Healing waters under the Sveti Stjepan rock
Every time we’d go to Motovun, be it for just a cup of coffee or to buy a bottle of fine homemade Teran wine, passing by the Istarske toplice would call up the legend of the girl responsible for its healing water spring. The story says the young girl had been accused of immoral behavior and had decided to end her life by jumping from the nearby 85 meters high rock, under which there was a spring. Before jumping she had made a vow to Saint Stephen: if she is guilty let her be swallowed by the chasm, but if she is innocent let healing waters flow from under the rock. The girl survived and the location now houses a famous spa and hotel.
As grandpa told it, Attila – known far and wide by his nickname, the Scourge of God, had brought devastation to many places in north Istria. He allegedly destroyed the seaside town of Starigrad, upon which ruins was later built today’s Novigrad.
Novigrad is also connected with the legend of Saint Pelagius, the descendant of a rich Novigrad Christian family from the 3rd century B.C. He had been beheaded for admitting to choosing Christianity, after several other methods of torture (burning oil, flagellation, being drawn over broken glass by horses) had left no mark on him. It is said that the church of Sv. Križ was built where he died.

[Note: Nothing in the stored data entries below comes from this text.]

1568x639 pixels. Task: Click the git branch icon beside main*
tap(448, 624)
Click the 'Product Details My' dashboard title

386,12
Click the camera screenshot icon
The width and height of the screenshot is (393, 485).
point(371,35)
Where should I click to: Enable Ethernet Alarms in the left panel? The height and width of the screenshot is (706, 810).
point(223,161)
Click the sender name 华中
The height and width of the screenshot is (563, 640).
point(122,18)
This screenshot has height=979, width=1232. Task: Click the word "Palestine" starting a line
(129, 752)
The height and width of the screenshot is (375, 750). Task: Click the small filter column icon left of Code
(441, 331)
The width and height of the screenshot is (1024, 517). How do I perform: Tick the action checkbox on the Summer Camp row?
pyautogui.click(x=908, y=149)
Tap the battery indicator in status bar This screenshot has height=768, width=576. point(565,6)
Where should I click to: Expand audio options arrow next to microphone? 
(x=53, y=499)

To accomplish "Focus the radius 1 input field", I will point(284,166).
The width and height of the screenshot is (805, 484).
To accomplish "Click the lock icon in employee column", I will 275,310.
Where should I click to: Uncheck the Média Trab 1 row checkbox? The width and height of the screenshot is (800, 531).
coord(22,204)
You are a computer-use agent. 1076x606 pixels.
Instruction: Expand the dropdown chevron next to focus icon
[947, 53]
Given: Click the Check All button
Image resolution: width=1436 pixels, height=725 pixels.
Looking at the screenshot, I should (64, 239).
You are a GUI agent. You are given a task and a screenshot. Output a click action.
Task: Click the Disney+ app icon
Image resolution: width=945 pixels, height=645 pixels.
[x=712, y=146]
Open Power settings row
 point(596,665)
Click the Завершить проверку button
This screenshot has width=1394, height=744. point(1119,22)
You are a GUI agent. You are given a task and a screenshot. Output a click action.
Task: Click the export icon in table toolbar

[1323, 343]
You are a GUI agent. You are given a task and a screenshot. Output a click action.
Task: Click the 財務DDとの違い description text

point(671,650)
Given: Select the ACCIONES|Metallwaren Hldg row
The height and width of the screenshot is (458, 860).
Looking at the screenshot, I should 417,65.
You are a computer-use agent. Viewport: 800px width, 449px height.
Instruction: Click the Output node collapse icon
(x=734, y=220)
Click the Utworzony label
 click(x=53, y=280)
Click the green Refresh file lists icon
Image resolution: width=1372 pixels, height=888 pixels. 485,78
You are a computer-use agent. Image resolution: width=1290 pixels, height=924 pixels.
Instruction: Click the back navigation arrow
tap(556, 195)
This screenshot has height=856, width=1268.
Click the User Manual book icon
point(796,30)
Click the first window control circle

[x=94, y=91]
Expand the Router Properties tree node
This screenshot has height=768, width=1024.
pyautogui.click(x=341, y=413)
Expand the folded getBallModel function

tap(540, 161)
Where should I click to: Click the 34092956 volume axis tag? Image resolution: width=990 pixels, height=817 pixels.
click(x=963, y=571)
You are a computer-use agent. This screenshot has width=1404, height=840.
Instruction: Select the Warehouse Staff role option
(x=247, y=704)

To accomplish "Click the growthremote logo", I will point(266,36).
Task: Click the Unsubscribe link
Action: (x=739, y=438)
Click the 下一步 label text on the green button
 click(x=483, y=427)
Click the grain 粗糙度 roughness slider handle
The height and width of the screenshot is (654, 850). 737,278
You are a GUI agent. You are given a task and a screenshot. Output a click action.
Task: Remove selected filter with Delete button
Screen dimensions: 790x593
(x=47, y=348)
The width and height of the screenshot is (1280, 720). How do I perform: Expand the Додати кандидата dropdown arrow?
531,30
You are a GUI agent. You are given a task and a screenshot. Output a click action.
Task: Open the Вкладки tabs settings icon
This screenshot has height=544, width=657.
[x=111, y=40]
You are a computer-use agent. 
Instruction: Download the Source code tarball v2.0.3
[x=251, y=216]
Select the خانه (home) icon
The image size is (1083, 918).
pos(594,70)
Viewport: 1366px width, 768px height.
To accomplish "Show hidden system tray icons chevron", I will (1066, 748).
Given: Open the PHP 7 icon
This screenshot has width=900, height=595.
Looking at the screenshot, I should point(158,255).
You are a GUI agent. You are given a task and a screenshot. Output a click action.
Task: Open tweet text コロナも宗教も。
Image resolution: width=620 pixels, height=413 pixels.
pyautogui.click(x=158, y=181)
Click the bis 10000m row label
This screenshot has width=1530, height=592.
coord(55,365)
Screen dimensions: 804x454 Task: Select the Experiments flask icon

And then there’s the most famous legend of all: Veli Jože, the giant of Motovun, which served as the basis for Vladimir Nazor’s novel of the same name. The legends say Istria had once been full of giants who had served humans because they could be easily bought with gold or wine, and that only Veli Jože remained strong and incorruptible and had tried to free the others and unite them. He was hiding in the hills and biding his time until he could gain freedom. While he himself served the nasty people of Motovun he would occasionally spite them by shaking their famous bell tower.